(Collected data entries)
•••

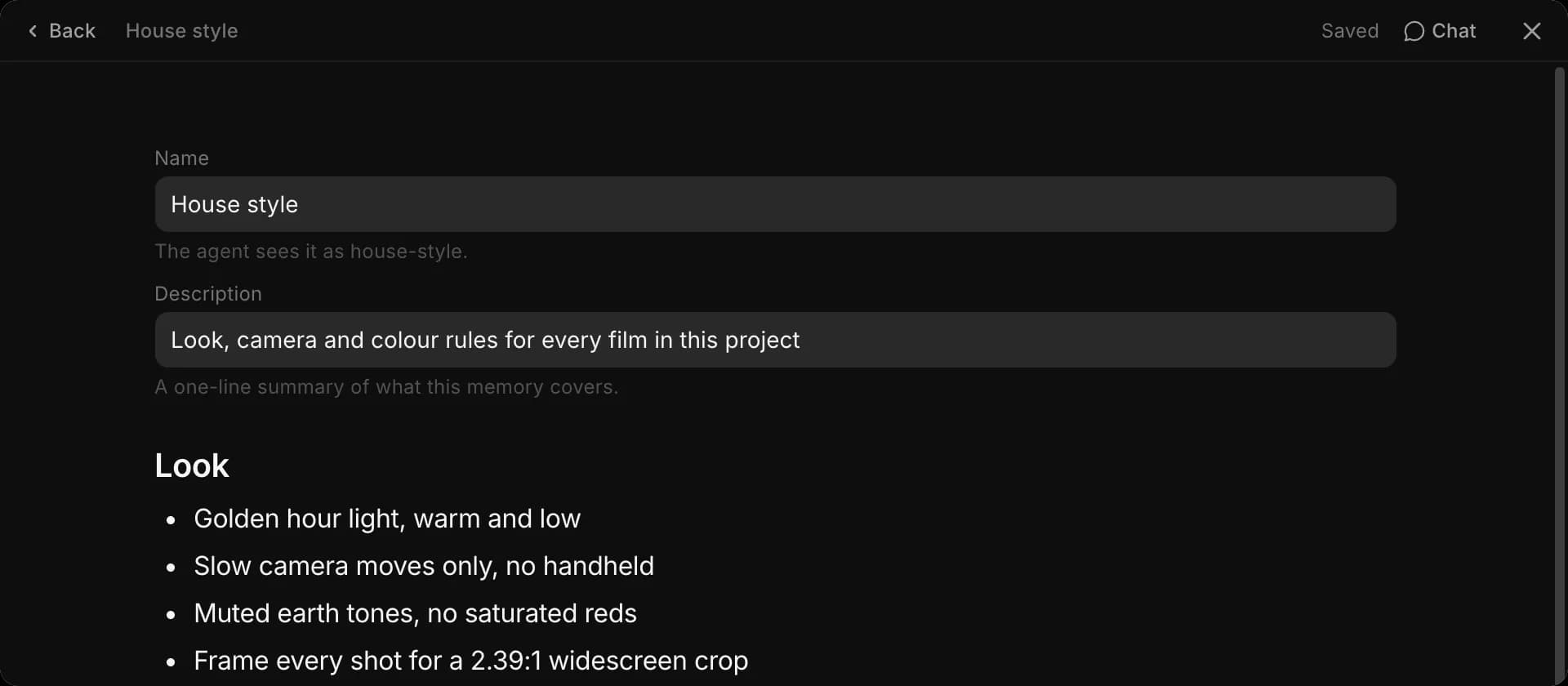Screen dimensions: 1568x686
Task: Click the Chat button text
Action: coord(1454,31)
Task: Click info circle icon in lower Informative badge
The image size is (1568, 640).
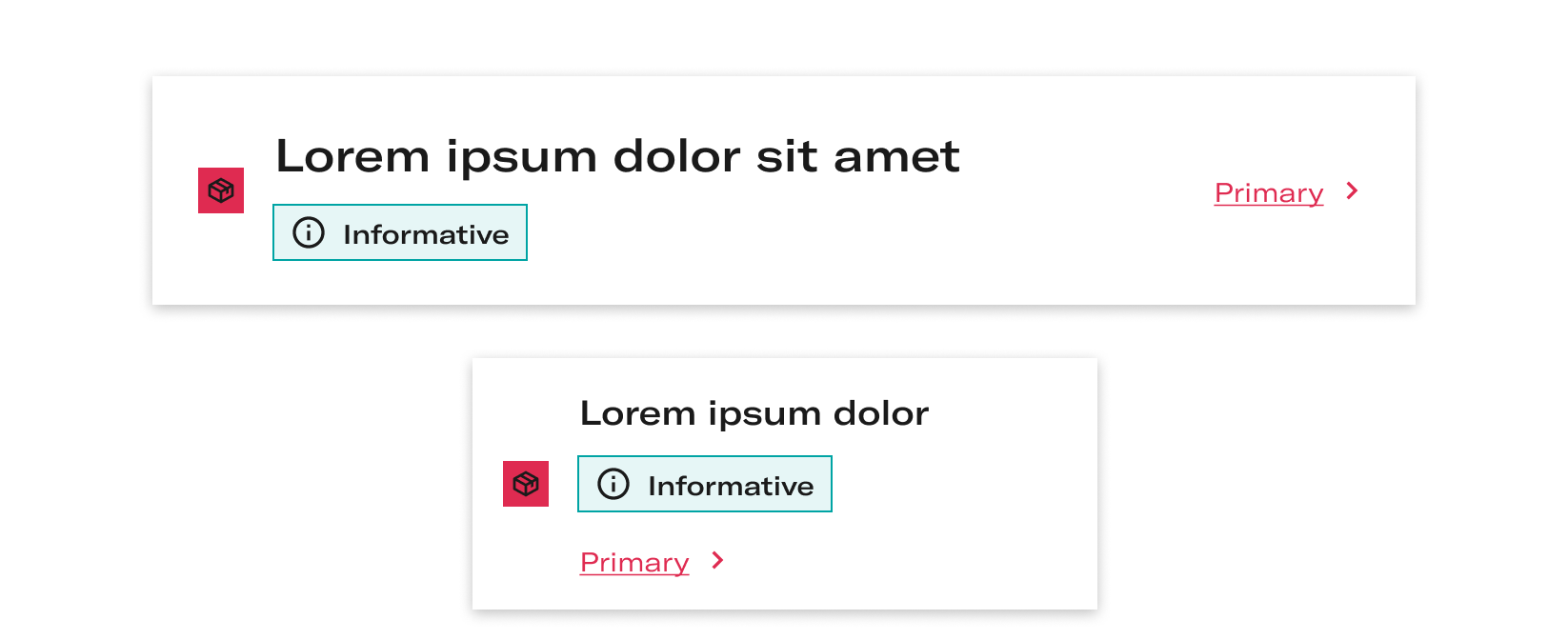Action: pyautogui.click(x=613, y=484)
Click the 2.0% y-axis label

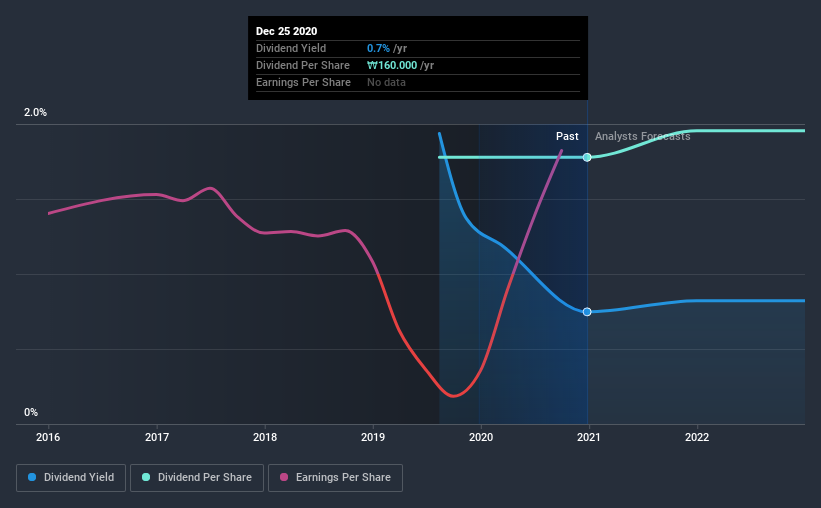click(x=35, y=112)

•••

* **TASK TO COMPLETE**: Restate word for word only the lines that run from the line holding "Task: Click info" to the end of the data, both ends kept, leaving every picture out.

* **WRITTEN SOLUTION**:
Task: Click info circle icon in lower Informative badge
The image size is (1568, 640).
Action: pyautogui.click(x=613, y=484)
Click the 2.0% y-axis label

click(x=35, y=112)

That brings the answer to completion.